Im trying to chop a bit of a mp3 music track to use as a ring tone, anyone got any or know of any software to do this please ?

Ta...


----------



## mjolnir (Jan 3, 2006)

I believe i've used MP Trim in the past and it worked fine.

You can specify the amount that you want to take off the start and the end and it output's the final file for you.

Free to download from here


----------



## sssammm (Oct 7, 2003)

Audacity,

I use it all the time

sam


----------



## Robert (Jul 26, 2006)

jasonm said:


> Im trying to chop a bit of a mp3 music track to use as a ring tone, anyone got any or know of any software to do this please ?
> 
> Ta...


Are you going for Duelling Banjoes too?? 

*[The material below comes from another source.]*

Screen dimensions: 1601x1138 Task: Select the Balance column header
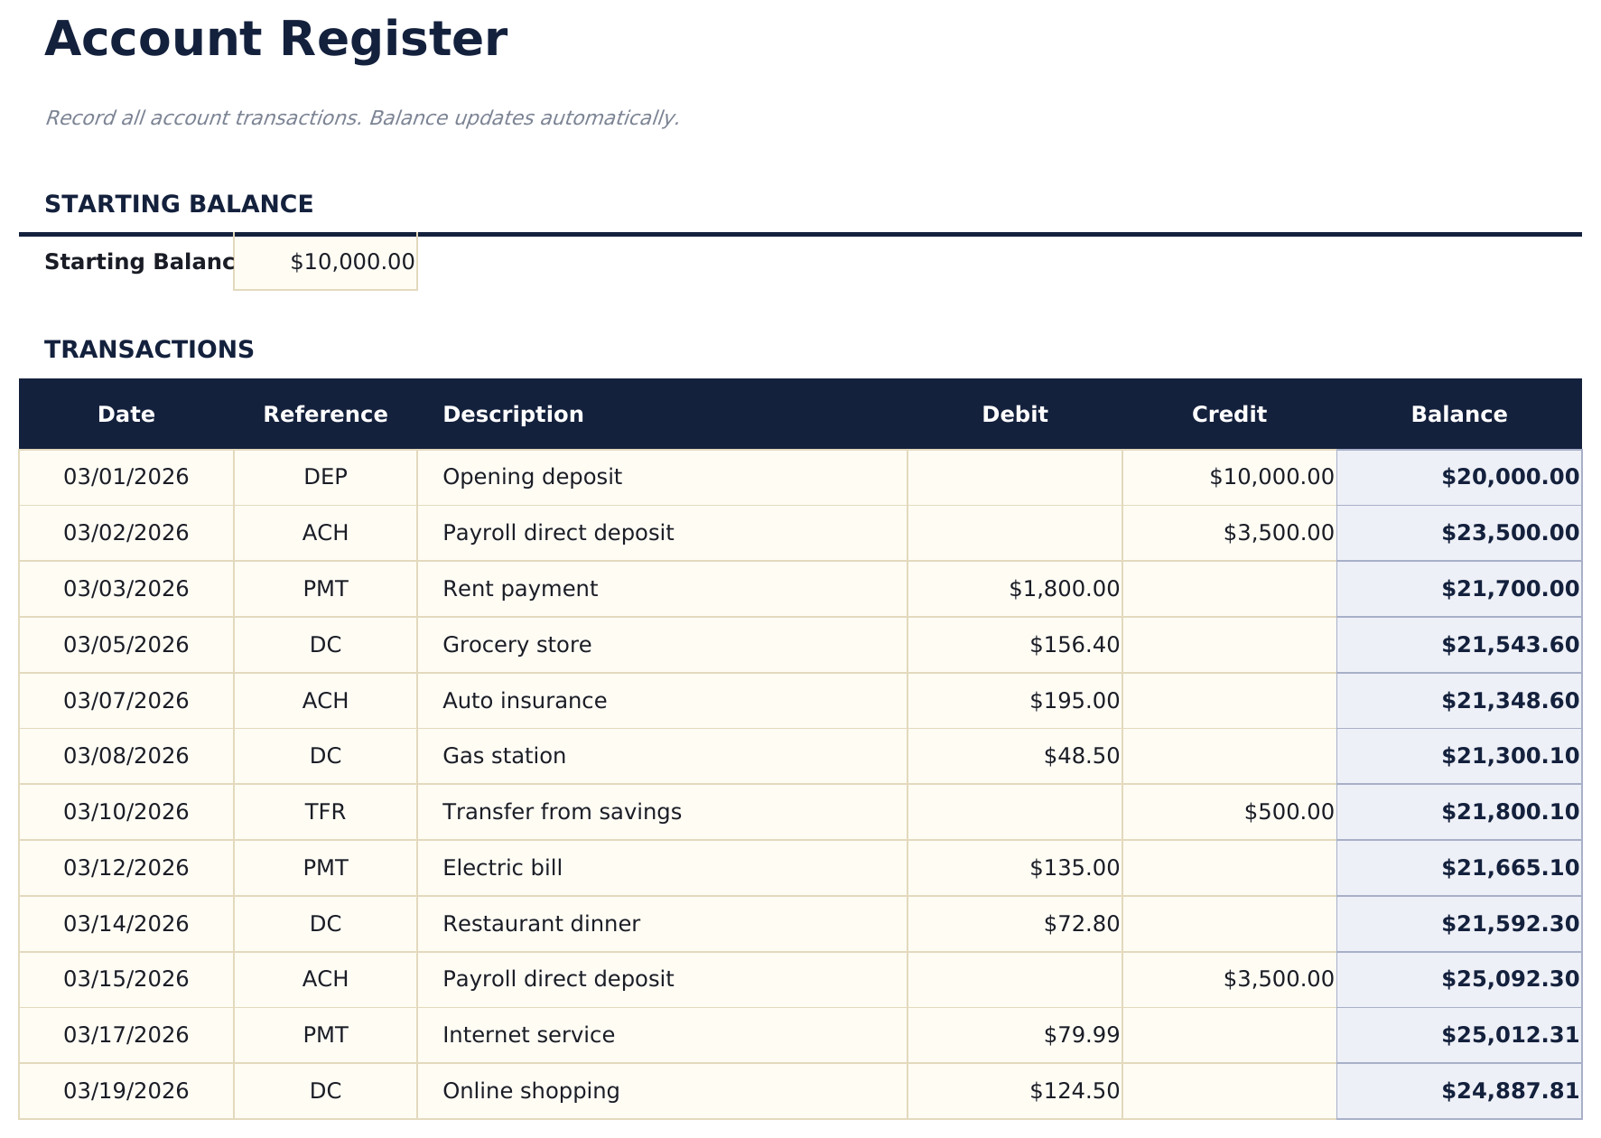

http://www.thewatchforum.co.uk/index.php?showtopic=22539


----------



## jasonm (Nov 22, 2003)

Cheers guys.....


----------



## feenix (May 27, 2008)

I know I'm a little late replying but I use a piece of software called "total recorder" (top google answer) from High Criteria. It enables you to play, edit, chop almost any type of audio. Its not free, but its well worth the money.


----------



## jasonm (Nov 22, 2003)

mjolnir said:


> I believe i've used MP Trim in the past and it worked fine.
> 
> You can specify the amount that you want to take off the start and the end and it output's the final file for you.
> 
> Free to download from here


Just what I was looking for, thanks Rob and everyone .....


----------